ABOUT THIS EXERCISE —
Reprint each record exactly. Pictures are not reprinted.

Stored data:

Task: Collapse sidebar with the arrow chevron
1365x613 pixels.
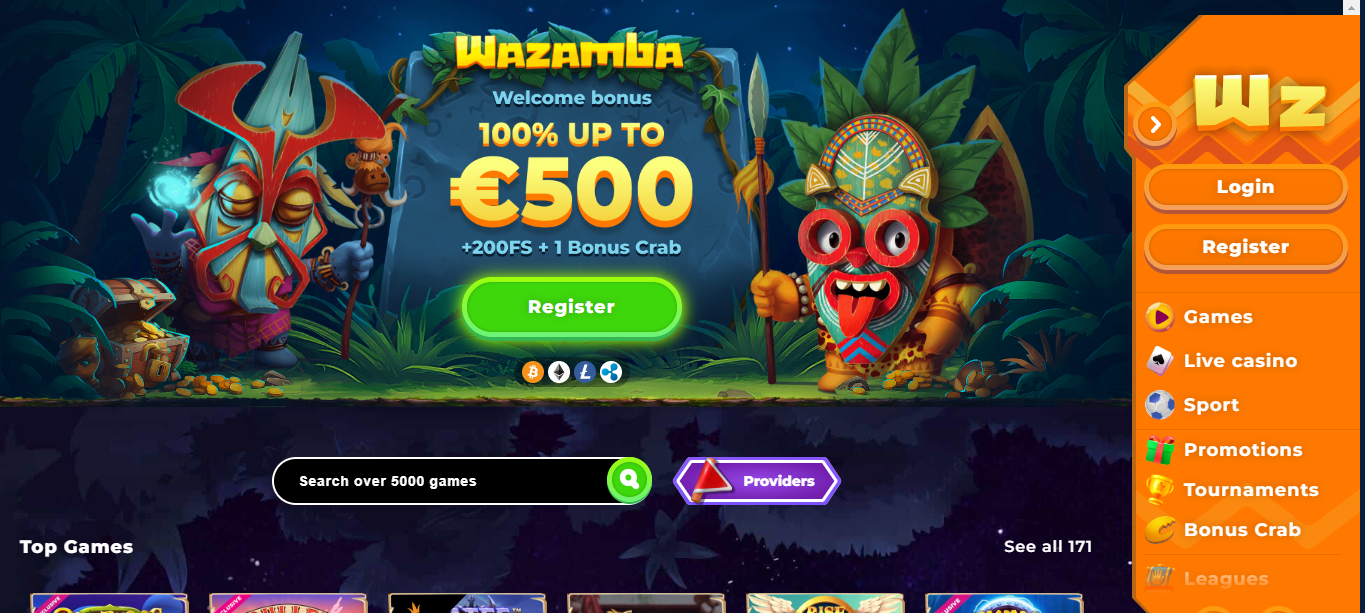Action: (1156, 124)
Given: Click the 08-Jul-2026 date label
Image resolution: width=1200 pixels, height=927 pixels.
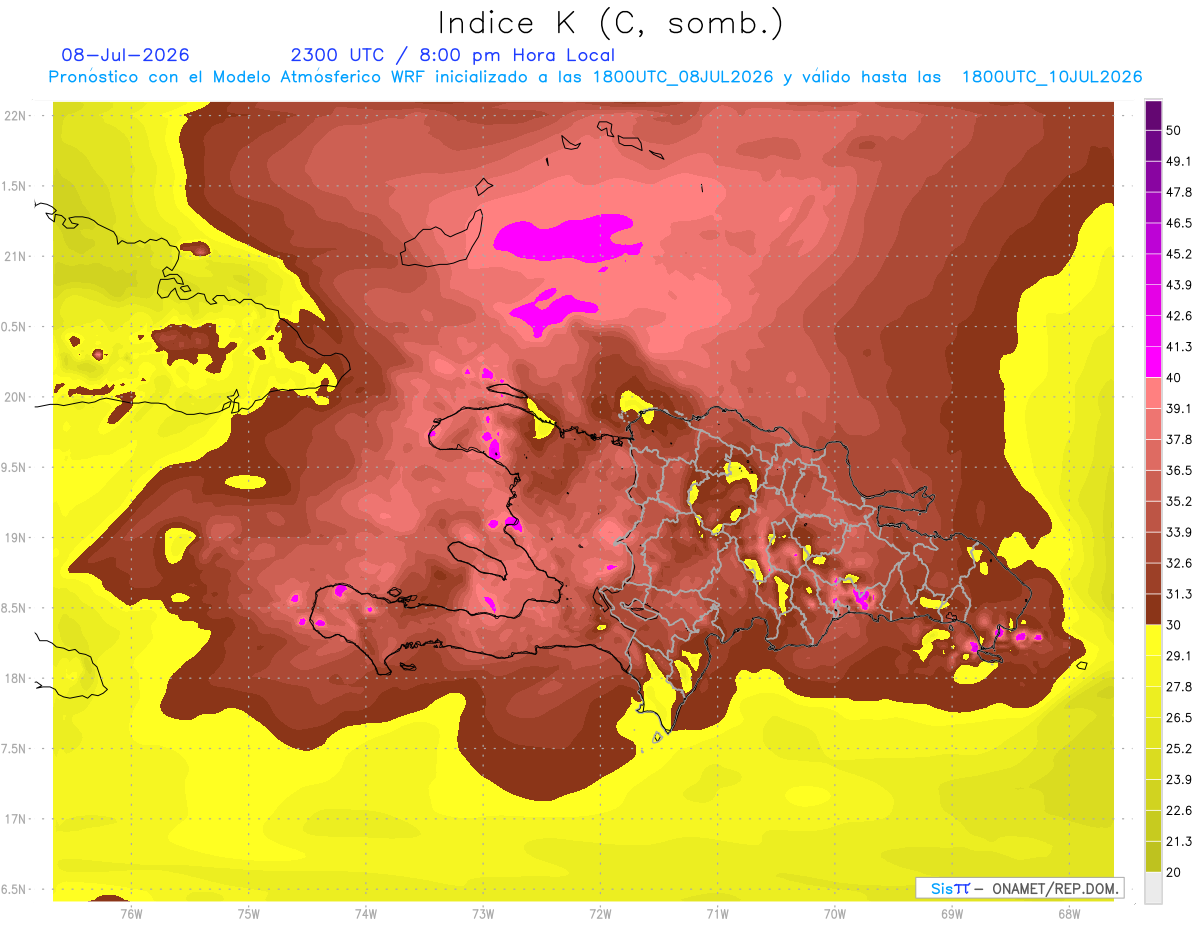Looking at the screenshot, I should [125, 55].
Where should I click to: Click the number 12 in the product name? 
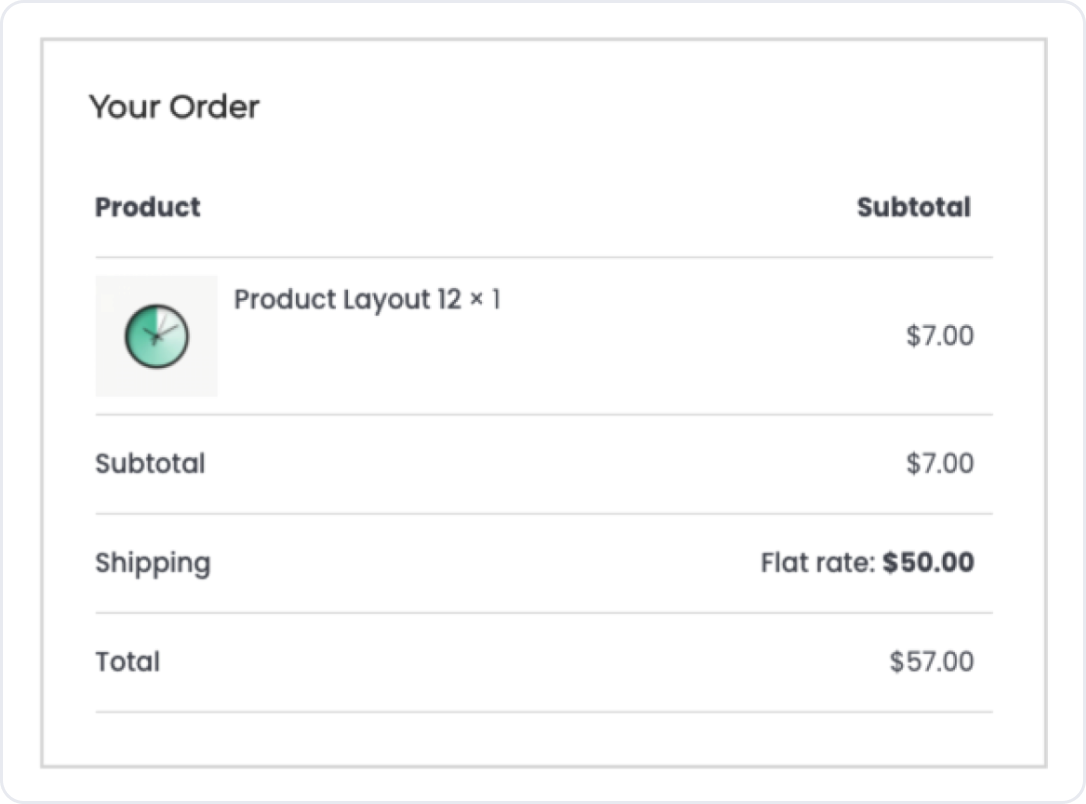click(x=449, y=299)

WORKED SOLUTION —
Task: Collapse sidebar with the arrow chevron
1365x613 pixels.
Action: (1156, 124)
Given: Click the 08-Jul-2026 date label
Image resolution: width=1200 pixels, height=927 pixels.
Looking at the screenshot, I should [125, 55].
Where should I click to: Click the number 12 in the product name? 
click(x=449, y=299)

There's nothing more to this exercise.